Speaking to PinkNews, Mr Cashman said: “My immediate reaction was how can you be part time about the defence of human rights and the fight against homophobia? I am attending that conference in Malta, it is deeply significant that Malta, which has been a conservative catholic country for many years stepped forward, is moving forward, and hosting it with Sweden.
“I think it is a crucial stand for the defence of fundamental human rights at EU level and beyond. What really worries me about the Tory approach is that the they have come very very late in the day to the whole issue of LGBT equality
“I remember for years and years even [David] Cameron defending retaining Section 28 and voting against its repeal.
“When you look at same-sex marriage, brilliant as it is, it was not achieved with Tory support – over half of the party voted against, and what I am deeply worried about is a lack of real commitment from within the party of Little Britain, and what it says when we try to defend the human rights of LGBT people in places like Somalia, Uganda, India, because they can turn around and say ‘you are absolutely hypocritical because you won’t do the same thing in the EU’.
“It’s a lack of joined-up government – you’ve got the foreign office trying to defend LGBT rights and you’e got the secretary of state for culture and equality saying ‘no we won’t support campaigning, or even the idea of, ending homophobia at EU level – it’s up to each member state.’ Do they seriously believe that it doesn’t affect us? Any British citizens going on holiday to these countries within the EU would like to think that they can’t experience discrimination on the grounds of their sexual orientation, their gender identity or whatever, but actually they can.”
He went on: “If we really want to defend British citizens – if they want to take that Little Britain approach – then they should make sure that the rights that are enjoyed in this country are promoted and achieved throughout the rest of the EU. That’s why it sends, to me, a deeply worrying signal about the Tory party’s real commitment to LGBTI equality.”
He went on to say that he would speak at the event, and that he thought there were many who wanted to push in the fight against homophobia.
“Whether he allows his minister to go or not is neither here nor there- I’ll be there, I’ll be speaking as a Labour politician.

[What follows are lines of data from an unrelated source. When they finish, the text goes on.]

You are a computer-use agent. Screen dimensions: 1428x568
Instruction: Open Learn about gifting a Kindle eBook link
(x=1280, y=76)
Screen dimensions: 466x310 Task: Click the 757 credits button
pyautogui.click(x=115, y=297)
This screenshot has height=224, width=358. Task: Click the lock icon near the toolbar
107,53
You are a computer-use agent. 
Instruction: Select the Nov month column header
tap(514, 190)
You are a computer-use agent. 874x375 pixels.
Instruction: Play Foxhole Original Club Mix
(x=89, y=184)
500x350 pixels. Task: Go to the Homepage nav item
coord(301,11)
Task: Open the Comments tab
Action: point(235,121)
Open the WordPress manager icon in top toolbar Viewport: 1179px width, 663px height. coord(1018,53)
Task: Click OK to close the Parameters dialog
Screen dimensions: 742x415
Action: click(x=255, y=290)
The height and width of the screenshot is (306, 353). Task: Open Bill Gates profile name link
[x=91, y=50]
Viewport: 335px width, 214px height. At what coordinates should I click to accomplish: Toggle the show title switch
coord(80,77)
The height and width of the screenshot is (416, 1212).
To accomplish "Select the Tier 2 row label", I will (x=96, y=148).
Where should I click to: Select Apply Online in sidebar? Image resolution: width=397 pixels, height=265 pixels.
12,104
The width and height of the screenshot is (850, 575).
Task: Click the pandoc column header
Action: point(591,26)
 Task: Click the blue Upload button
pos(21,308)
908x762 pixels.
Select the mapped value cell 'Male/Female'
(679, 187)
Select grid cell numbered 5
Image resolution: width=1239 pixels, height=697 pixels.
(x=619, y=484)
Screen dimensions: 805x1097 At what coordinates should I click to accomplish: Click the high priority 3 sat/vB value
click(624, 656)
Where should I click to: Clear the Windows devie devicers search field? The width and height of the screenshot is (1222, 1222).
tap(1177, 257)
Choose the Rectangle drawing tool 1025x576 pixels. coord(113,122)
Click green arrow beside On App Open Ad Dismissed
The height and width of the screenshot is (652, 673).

I’ll be speaking as someone who’s come from the European Parliament with a fifteen year record, and I’ll be speaking on behalf of the decent citizens of this countries who believe that discrimination is something which needs to be referred back and kept in the middle ages, and has no part of modern Britain or modern Europe.”
The declaration against homophobia will be signed by 11 EU countries, but despite partly being drafted by British civil servants, the UK will not sign.